Наша живость и его неподвижность, наша юркость и его неповоротливость, наше раздражение и его спокойствие приводили нас в исступление, мы не знали границ этому потоку нападений. Казалось, если он уйдет, исчезнет, то и мы пропадем без него и без той радости, которую он нам доставлял. Но он и не собирался удирать, уезжать, исчезать.
— А можем мы его совсем испепелить и заставить превратиться в призрак, потом расстрелять серебряными пулями? Можем? — спрашивал Игорь.
— Можем, — отвечали мы. И это было так.
Говорят, что матросы, которые перенесли страшную качку и терпели бедствие на кораблях, после непременно возвращались к себе в каюту даже на берегу. Им была нужна качка, они без нее не могли. Уж не такая качка для Голдобы! Подумаешь — для него качка. Хоть мы и были нападающими, все-таки мы были в мире с ним, в дружбе даже, потому что он не сердился.

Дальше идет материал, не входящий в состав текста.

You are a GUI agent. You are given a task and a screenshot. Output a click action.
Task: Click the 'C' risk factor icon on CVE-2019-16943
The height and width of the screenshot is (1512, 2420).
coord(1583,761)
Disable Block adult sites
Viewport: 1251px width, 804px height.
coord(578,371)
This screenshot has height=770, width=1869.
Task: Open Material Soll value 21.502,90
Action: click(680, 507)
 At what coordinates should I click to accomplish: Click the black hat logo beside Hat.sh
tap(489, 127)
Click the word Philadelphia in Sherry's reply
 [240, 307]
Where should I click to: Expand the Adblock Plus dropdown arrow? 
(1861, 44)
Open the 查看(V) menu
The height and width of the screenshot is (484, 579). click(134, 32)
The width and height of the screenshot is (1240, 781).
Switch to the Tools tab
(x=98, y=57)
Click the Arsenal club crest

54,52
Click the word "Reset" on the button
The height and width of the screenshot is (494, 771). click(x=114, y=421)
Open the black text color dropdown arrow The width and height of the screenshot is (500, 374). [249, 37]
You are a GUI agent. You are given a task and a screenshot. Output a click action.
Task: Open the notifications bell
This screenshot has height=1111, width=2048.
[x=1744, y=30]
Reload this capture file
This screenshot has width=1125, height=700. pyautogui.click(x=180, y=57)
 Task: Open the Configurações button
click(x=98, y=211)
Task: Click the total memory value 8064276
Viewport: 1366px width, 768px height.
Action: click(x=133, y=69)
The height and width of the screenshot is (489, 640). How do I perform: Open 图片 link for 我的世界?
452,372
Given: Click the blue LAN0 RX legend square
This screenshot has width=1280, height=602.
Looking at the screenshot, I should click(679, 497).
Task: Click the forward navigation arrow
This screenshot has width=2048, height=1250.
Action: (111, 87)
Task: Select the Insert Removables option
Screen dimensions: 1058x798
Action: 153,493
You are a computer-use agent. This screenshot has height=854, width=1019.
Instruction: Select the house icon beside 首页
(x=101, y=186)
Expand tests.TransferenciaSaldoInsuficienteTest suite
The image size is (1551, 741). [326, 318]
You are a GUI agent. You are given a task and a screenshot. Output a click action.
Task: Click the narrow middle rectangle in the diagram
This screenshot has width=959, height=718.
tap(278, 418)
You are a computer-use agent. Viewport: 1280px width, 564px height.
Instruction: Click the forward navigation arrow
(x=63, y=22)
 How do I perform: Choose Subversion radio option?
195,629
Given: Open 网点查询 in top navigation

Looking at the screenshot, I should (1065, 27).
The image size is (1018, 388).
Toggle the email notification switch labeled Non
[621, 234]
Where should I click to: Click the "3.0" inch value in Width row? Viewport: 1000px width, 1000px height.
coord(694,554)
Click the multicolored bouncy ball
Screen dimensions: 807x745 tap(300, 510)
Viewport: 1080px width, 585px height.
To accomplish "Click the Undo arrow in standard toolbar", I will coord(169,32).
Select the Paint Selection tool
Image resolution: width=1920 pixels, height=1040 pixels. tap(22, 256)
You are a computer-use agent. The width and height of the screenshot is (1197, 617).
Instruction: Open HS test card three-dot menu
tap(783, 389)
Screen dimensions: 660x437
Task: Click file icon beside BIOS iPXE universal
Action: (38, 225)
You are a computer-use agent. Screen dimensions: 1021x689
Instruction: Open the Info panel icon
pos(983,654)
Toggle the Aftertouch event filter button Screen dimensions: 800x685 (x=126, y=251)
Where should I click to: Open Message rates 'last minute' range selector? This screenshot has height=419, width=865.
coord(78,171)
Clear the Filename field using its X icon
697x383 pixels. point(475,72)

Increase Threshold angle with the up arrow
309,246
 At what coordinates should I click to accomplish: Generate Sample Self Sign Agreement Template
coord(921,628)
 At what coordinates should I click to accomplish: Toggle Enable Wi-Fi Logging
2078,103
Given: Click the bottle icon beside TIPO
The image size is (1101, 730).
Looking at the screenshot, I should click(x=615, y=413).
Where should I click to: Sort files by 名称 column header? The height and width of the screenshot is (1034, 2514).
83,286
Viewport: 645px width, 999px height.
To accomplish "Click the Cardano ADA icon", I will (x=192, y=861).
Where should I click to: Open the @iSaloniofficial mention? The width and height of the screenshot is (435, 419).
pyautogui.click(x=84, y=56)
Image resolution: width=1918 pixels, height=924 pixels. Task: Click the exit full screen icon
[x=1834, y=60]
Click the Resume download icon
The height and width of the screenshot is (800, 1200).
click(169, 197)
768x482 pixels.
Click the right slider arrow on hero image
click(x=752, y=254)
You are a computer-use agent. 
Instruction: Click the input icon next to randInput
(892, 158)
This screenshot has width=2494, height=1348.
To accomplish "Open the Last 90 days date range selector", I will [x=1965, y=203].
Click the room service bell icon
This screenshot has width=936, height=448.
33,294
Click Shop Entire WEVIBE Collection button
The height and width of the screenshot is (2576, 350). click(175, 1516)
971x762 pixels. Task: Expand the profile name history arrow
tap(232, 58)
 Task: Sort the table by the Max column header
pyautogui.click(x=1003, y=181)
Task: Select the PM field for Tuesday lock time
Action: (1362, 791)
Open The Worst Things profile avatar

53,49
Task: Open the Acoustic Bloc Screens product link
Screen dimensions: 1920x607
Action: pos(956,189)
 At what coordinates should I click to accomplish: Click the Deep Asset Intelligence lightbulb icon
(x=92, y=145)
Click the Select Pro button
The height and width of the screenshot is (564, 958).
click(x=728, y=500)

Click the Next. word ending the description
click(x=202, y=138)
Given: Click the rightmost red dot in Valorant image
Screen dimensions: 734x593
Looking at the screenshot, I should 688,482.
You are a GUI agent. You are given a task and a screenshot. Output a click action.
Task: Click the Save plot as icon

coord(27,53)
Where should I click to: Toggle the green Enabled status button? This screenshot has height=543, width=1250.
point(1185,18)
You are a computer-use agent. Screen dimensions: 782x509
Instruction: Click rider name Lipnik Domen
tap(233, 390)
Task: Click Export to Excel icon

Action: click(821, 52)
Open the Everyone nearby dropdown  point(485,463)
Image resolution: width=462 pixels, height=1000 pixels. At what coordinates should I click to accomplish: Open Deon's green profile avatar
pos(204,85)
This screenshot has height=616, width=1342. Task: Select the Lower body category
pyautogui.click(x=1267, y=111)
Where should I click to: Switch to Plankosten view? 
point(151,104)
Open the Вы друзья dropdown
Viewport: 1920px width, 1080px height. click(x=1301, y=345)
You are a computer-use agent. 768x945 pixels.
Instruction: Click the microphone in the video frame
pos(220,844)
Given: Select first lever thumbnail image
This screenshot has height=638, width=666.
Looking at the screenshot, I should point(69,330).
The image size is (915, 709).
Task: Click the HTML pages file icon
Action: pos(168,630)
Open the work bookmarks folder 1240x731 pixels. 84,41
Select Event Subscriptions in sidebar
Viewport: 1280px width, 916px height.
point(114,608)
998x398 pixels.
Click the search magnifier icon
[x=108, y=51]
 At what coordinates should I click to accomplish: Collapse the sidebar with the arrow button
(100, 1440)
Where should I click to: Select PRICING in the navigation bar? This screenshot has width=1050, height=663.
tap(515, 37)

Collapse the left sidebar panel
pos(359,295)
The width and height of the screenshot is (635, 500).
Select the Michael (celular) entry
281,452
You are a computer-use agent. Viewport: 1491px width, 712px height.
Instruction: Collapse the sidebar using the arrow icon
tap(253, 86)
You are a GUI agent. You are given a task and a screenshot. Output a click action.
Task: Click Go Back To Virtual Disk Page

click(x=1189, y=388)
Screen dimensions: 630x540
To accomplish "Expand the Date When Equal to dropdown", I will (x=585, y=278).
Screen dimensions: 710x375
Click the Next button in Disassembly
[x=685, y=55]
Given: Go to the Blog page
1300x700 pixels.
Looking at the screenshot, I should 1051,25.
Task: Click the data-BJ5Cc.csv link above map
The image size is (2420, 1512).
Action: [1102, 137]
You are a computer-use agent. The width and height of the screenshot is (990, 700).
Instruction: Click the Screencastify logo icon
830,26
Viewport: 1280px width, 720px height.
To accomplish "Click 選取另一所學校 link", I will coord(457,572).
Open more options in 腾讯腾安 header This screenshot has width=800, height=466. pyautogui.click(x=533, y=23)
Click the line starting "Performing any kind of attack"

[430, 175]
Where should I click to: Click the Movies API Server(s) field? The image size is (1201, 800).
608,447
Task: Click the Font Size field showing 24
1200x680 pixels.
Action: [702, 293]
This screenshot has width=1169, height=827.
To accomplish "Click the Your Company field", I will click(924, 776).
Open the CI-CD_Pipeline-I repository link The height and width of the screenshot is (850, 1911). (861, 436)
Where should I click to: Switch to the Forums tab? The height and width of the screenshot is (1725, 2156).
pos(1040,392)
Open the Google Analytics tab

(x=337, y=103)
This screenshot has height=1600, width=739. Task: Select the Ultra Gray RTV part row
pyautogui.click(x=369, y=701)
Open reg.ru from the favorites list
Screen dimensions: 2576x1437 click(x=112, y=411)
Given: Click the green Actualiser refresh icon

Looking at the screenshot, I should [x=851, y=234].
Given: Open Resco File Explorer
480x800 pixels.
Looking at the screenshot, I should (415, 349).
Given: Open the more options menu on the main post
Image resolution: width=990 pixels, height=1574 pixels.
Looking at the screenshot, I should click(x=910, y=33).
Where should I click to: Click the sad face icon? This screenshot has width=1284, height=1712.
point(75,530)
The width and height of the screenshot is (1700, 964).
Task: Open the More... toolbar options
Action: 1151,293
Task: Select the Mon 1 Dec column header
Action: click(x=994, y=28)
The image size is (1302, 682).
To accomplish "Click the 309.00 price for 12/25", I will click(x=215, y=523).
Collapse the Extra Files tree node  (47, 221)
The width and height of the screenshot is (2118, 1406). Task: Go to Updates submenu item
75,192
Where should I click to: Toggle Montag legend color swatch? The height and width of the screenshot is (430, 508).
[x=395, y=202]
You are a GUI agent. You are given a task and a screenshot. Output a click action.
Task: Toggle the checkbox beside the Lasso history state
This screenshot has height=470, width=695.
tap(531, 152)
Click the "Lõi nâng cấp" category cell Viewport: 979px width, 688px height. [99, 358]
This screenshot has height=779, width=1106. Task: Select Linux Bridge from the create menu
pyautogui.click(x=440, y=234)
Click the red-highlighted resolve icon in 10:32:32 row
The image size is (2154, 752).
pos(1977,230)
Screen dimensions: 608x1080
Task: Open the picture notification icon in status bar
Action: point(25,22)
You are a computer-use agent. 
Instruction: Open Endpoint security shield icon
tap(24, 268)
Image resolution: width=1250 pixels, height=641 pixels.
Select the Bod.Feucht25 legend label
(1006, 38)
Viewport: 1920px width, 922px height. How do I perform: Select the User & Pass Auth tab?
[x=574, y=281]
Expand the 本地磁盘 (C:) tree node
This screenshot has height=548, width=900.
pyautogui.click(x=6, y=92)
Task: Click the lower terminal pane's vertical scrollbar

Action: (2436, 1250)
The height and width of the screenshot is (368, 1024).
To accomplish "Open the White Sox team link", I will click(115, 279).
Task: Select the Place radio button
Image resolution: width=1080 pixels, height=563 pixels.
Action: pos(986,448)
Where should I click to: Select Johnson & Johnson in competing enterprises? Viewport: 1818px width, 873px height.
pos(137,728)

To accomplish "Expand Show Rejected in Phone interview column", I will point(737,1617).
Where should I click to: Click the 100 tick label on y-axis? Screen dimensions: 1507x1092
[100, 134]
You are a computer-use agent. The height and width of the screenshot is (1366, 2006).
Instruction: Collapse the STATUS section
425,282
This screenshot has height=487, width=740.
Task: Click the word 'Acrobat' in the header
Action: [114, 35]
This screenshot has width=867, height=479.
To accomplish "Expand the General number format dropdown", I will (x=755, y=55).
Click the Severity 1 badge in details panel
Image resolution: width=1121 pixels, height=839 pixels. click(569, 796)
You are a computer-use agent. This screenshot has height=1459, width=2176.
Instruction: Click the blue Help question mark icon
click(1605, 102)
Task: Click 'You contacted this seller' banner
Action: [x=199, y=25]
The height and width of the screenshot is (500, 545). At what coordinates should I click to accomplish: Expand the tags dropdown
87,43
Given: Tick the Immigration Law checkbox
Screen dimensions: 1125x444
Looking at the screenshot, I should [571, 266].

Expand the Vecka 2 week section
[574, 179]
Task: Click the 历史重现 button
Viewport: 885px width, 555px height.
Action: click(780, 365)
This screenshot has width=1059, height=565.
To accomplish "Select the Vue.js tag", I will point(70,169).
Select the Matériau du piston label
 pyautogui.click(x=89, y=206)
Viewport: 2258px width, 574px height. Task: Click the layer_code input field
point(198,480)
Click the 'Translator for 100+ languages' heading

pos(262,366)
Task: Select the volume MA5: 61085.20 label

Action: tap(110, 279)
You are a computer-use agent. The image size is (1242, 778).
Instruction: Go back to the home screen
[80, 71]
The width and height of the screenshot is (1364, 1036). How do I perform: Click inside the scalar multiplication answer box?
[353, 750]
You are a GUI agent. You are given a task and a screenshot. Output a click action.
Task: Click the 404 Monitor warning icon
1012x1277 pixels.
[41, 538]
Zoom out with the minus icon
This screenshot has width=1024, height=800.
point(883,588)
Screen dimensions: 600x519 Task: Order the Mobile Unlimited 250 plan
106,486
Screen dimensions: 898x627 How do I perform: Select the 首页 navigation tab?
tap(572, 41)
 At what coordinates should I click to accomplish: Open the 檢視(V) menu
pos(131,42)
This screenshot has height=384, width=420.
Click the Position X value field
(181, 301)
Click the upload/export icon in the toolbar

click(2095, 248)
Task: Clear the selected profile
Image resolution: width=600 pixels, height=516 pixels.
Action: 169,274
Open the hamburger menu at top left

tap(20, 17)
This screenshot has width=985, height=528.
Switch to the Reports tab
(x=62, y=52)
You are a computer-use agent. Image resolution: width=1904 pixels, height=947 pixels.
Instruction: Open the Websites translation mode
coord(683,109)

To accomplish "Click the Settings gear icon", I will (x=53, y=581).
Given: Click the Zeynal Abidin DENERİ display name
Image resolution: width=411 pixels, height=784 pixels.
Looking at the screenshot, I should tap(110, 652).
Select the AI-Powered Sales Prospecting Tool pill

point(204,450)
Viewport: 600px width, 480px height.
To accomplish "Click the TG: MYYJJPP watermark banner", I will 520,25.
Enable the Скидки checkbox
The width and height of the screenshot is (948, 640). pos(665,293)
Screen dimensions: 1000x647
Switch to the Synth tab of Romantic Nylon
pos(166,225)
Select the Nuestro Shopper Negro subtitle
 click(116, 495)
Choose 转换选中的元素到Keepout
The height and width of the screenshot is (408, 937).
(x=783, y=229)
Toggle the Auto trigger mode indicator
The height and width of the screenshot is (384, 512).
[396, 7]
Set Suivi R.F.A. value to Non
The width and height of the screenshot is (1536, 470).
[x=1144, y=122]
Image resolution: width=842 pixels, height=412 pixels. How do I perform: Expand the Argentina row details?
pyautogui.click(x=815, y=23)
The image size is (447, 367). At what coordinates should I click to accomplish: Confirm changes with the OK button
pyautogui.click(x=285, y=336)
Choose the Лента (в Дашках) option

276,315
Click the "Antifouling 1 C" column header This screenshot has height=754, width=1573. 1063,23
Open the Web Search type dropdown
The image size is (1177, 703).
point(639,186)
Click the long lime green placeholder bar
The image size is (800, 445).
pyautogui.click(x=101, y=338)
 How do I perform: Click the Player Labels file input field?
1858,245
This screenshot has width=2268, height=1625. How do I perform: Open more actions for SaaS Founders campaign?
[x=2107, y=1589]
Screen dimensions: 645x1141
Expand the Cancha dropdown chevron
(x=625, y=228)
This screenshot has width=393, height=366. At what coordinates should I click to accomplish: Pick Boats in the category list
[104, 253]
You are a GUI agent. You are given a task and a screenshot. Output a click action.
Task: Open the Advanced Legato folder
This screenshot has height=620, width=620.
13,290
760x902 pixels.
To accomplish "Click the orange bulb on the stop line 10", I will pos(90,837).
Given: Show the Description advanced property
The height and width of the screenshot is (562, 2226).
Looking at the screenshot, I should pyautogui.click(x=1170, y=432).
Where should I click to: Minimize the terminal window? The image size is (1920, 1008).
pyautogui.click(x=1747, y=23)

Весной, когда все приходили в какое-то возбуждение, было особенно легко ссориться вообще, и с Бобой в частности. Все обострялось — голод, болезни, радость. Все вызывало слезы и восторги. Солнце… Когда оно появлялось, било своими лучами прямо в лицо, слепило и радовало, гнало куда-то, тогда утром мог смеяться до слез, а вечером плакать до смеха. Тогда все казались или прекрасными, или ужасными, все раздражали или восхищали.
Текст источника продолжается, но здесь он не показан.